The South Button Island National Park is part of the Rani Jhansi Marine National Park and is located some 24 km (15 mi) south-west of Havelock Island, roughly a two hours trip by motor boat.[2]

Attractions and activities[edit]

The island has an oceanic climate moderated by the surrounding sea. The average temperature varies between about 20 and 30 °C (68 and 86 °F). The island receives much rain during the southwesterly monsoon season between June and October, and most visitors come between December and April.[2]

One of the main attractions around the tiny Island is shallow water coral reefs with high visibility. These tropical coral reefs are at depths as shallow as 6 ft (1.8 m), and the island is a a popular site for snorkelling and scuba diving.[2]

Flora and fauna[edit]

Some of the trees and shrubs present on the island are the rattan palm Calamus palustris, the climbing bamboo Dinochloa andamanica and Parishia insignis,[2] Calophyllum soulattri, Artocarpus, Canarium, Dipterocarpus grandiflorus, Dipterocarpus pilosus, Endospermum chinensis, Hopea odorata, Salmalia insignis, Sideroxylon, Aprosa villosula, Baccaurea sapida, Caryota mitis and Dinochloa palustris.[3]

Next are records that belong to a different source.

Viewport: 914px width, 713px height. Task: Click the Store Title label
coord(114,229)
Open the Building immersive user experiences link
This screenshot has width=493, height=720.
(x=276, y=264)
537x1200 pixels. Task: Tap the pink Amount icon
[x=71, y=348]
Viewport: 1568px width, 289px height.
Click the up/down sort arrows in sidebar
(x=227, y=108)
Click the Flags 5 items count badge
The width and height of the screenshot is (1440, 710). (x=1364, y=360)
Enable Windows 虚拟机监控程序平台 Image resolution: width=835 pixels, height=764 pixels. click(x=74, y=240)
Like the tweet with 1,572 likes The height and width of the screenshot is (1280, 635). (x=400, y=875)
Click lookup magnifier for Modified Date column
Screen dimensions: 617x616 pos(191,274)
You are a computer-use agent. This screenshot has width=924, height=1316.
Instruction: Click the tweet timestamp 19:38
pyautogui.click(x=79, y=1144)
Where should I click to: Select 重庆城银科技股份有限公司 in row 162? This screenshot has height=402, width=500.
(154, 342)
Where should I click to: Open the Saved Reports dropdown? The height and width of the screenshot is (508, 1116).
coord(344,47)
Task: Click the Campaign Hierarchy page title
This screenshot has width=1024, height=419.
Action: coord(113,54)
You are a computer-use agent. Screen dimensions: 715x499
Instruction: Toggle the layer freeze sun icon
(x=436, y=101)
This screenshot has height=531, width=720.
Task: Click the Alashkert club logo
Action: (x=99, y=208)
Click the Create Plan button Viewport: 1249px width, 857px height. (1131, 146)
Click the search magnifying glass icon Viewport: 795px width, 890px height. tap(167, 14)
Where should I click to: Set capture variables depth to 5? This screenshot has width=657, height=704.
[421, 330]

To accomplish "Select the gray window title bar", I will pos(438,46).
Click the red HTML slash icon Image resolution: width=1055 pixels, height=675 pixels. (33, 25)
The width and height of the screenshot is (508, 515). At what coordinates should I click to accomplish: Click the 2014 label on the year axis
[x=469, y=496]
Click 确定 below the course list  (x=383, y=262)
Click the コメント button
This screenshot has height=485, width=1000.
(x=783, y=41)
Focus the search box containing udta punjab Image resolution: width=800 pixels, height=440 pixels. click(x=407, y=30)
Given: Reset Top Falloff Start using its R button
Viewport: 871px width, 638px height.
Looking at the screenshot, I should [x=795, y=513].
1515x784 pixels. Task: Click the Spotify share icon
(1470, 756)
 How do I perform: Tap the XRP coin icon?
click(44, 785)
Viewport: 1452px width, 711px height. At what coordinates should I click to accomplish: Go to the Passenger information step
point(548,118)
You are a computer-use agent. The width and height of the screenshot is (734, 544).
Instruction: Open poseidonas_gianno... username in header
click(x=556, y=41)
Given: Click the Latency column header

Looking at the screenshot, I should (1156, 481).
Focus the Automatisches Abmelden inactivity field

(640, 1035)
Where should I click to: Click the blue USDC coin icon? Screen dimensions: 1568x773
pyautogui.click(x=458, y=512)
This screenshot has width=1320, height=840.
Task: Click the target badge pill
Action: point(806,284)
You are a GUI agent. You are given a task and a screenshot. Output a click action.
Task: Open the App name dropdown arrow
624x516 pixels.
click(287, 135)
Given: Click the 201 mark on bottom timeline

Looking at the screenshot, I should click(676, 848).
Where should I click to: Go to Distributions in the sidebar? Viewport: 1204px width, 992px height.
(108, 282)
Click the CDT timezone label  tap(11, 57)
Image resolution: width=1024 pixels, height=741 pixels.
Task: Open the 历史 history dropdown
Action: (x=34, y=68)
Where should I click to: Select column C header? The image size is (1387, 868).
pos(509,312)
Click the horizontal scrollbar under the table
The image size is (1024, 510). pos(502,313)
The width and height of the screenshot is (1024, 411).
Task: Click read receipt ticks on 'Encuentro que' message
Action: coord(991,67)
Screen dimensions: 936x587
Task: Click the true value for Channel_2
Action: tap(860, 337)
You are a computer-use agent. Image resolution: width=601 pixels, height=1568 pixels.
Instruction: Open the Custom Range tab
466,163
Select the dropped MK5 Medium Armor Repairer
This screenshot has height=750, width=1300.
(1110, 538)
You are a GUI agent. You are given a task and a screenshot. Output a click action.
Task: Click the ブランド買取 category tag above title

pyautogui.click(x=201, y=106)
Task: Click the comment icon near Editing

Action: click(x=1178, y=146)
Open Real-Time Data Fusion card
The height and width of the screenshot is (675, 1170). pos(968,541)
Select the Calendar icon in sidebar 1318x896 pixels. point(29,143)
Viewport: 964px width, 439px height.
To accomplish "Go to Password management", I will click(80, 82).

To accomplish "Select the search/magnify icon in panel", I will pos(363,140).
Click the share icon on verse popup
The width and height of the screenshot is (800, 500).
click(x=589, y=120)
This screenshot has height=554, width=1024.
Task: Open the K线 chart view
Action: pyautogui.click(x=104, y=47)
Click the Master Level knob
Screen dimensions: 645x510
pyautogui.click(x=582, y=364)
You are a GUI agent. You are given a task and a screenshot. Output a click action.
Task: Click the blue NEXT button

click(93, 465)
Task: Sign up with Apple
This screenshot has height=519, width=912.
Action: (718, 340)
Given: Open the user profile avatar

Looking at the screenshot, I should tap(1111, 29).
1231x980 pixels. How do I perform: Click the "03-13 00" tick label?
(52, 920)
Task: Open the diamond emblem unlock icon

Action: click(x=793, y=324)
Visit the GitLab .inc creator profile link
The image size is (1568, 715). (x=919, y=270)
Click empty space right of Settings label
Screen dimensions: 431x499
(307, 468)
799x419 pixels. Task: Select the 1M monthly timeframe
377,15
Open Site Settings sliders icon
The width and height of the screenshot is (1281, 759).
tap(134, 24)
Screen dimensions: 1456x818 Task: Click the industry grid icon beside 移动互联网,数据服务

The island is too small to support large terrestrial mammals but the sea is teeming with life. Among the animals that make their home here are dugongs, water lizards, sea turtles, dolphins and blue whales. The fish to be seen off-shore include snappers, sweetlips, lion fish, angel fish, butterflyfish, devil rays, manta rays and barracuda, as well as nudibranchs, octopuses and shrimps.[2] Sea turtles breed here, as do the endemic subspecies of the edible-nest swiftlet (Aerodramus fuciphagus) and the distinctive white-bellied sea eagle (Haliaeetus leucogaster).[2]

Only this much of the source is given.